▶ _TAREFA A_
Transcreva literalmente o trecho do texto sobre privacidade e VR que se inicia com as palavras contendo "Os usuários de" e se encerra em "verdadeiro para a VR.".
▶ _TAREFA B_
Prossiga com o texto sobre privacidade e VR a partir do ponto em que ele termina.

▶ _TEXTO FORNECIDO_

☆ ☆ ☆

Os usuários de smartphones e serviços em nuvem mostraram uma notável disposição para trocar privacidade por conveniência no passado. O mesmo pode ser verdadeiro para a VR.
“Antigamente, os funcionários talvez não quisessem um smartphone do trabalho, já que esse dispositivo também tem câmeras, microfones e torna as pessoas mais acessíveis fora do horário de trabalho; mas isso foi gradualmente normalizado como comportamento”, disse Gebbie. “O VR pode seguir um caminho semelhante, onde pode haver alguma resistência inicial, que relaxa ao longo do tempo”.

☆ ☆ ☆

(Dados de origem)
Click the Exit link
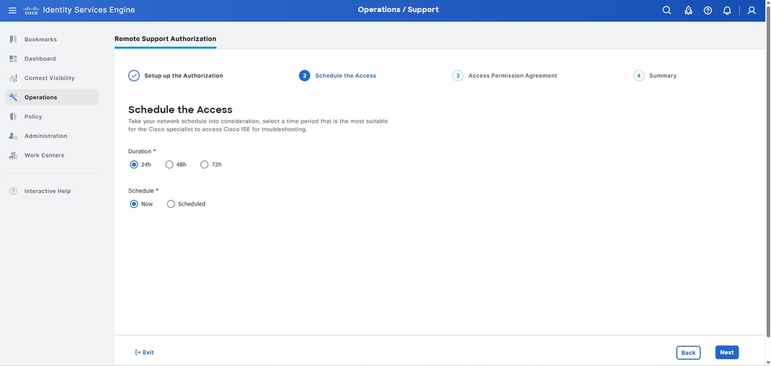771x366 pixels. [144, 352]
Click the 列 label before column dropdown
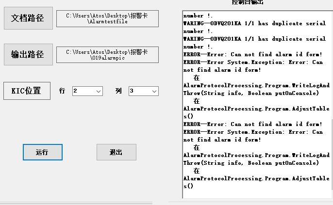 [118, 91]
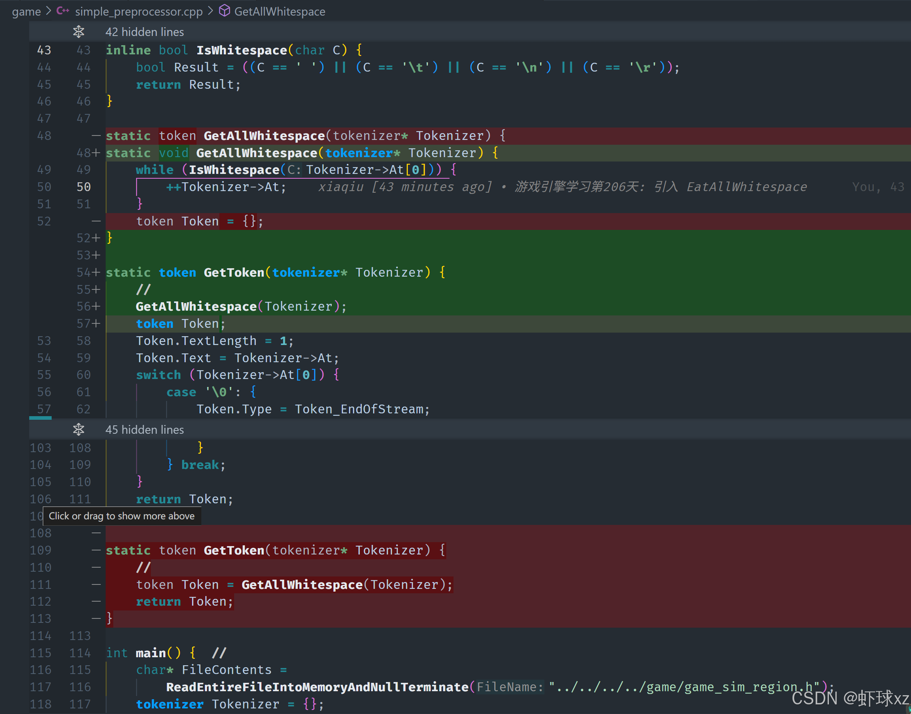
Task: Click the plus marker on added line 54
Action: (96, 273)
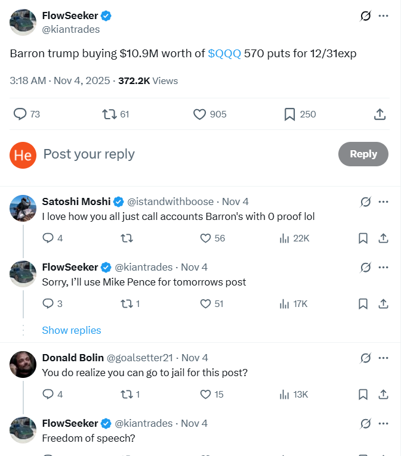Like Satoshi Moshi's reply
This screenshot has height=456, width=401.
pyautogui.click(x=205, y=238)
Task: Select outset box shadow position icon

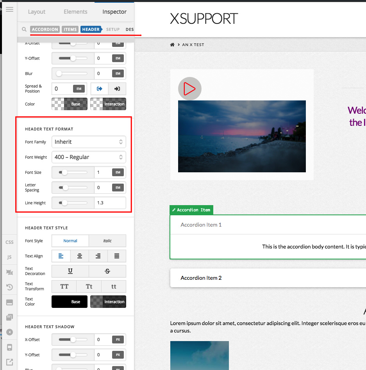Action: point(99,89)

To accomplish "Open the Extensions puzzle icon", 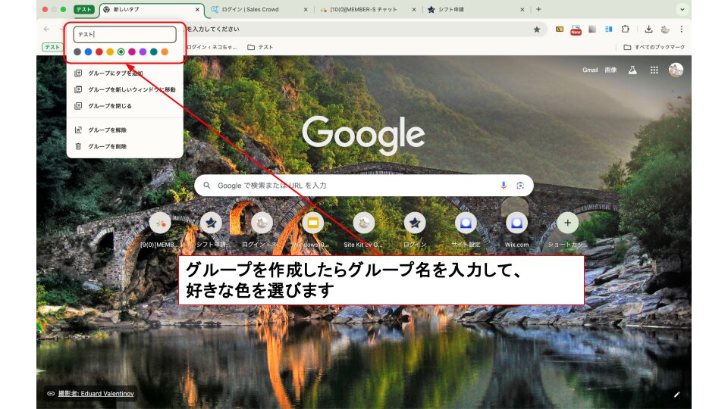I will pyautogui.click(x=626, y=30).
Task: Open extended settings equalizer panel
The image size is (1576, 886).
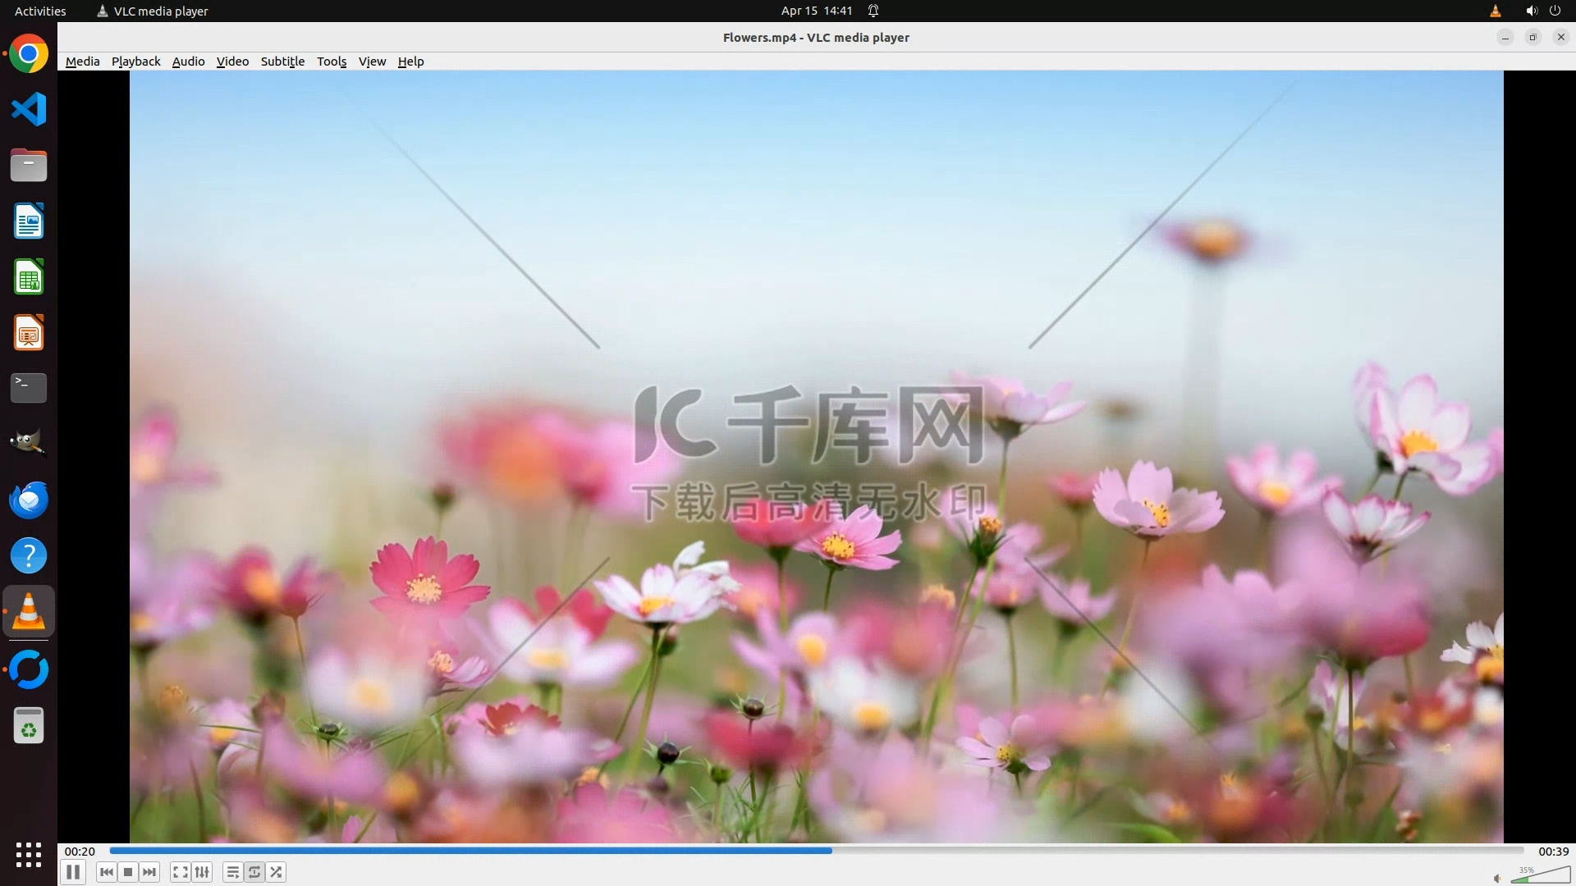Action: (202, 872)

☆ ☆ ☆

▶ _SAÍDA ESPERADA A_
Os usuários de smartphones e serviços em nuvem mostraram uma notável disposição para trocar privacidade por conveniência no passado. O mesmo pode ser verdadeiro para a VR.

▶ _SAÍDA ESPERADA B_
Do ponto de vista dos negócios, os riscos de privacidade de dados até o momento são limitados, dada a adoção discreta da VR no mundo empresarial até o momento. “O uso de VR em empresas ainda está em estágio inicial”, disse Nguyen. “Há preocupações tanto de privacidade quanto de segurança, mas no momento a escala pequena ameniza um pouco o risco potencial”.
Como exemplo, ele disse que a implantação de seis smartphones em comparação com uma implantação em toda a empresa significa níveis diferentes de risco.
“Há risco em ambos os casos, mas a magnitude do último aumenta o risco substancialmente de maneira não linear”, disse ele.